Accueil  > Années 1942 à 1947  > N°611 Décembre 1946  > Page 367 Tous droits réservés


Le « CHASSEUR FRANÇAIS » sollicite la collaboration de ses abonnés
et se fait un plaisir de publier les articles intéressants qui lui sont adressés.

Variété historique

Les grands hivers d’autrefois

E froid commence à se faire sentir, l’hiver devient un peu plus rigoureux, espérons qu’il ne voudra pas concurrencer certains hivers restés célèbres dans les annales du froid et que nous allons rapidement passer en revue.

Notre pays semble avoir toujours été considéré comme une région à climat rude.

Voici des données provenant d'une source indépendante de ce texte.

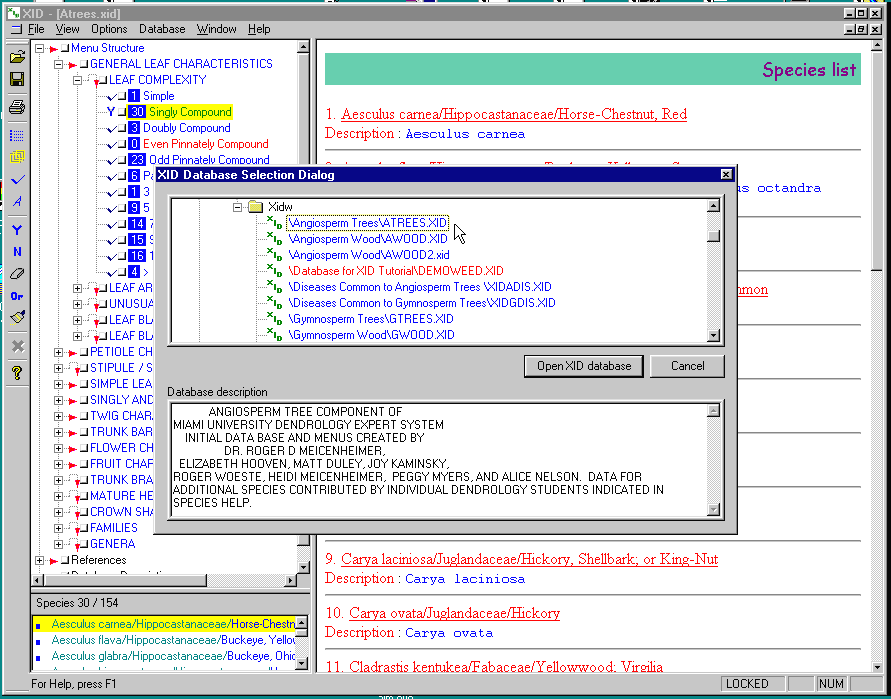Screen dimensions: 891x699
Task: Collapse the Xidw folder in dialog
Action: 238,207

Diodore de Sicile, qui vivait sous Jules César, écrit, en effet : « La Gaule est un pays excessivement froid, où les hivers sont très rigoureux ; car, dans cette saison, lorsque le temps est brumeux, la neige tombe en abondance, au lieu de la pluie, et, quand le temps est clair, tout se couvre de frimas et de glace ; les rivières se gèlent ; et la glace tient lieu de pont pour les traverser ; non seulement elles peuvent supporter alors des piétons en petit nombre, mais des armées nombreuses, avec leurs chariots remplis de bagages, peuvent les traverser sans crainte. » Il paraît que la température s’est adoucie dans notre pays depuis cette époque lointaine, car, nous voyons bien rarement nos fleuves geler à ce point, et c’est fort heureux !

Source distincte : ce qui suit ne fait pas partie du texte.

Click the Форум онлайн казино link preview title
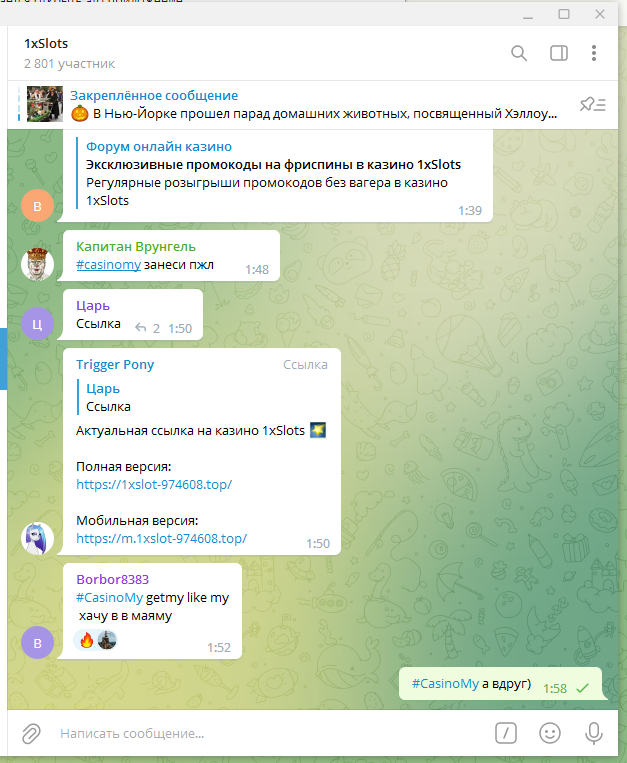 [x=159, y=146]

En 821, l’hiver fut si rude que des chars lourdement chargés purent traverser la Seine pendant plus d’un mois. L’année 1076 fut aussi très froide ; la plupart des arbres et des vignes moururent ; la disette de blé fut si grande que peu de personnes purent se vanter d’avoir vu du froment de cette récolte. En 1124, les poissons périrent gelés dans les rivières, un grand nombre de femmes et d’enfants moururent. L’année 1325 vit une débâcle de la Seine qui emporta des ponts de bois. Un des plus grands hivers du moyen âge fut celui de 1408. Le greffier du Parlement a consigné que, quoiqu’il fût près du feu, « pour garder l’encre de son cornet de geler, toutes fois l’encre se geloit en sa plume, de deux ou trois mots en trois mots », si bien qu’il ne put enregistrer d’actes judiciaires. L’hiver fut très rigoureux du 11 novembre — de la Saint-Martin — au 27 janvier. La débâcle de la Seine fut très importante.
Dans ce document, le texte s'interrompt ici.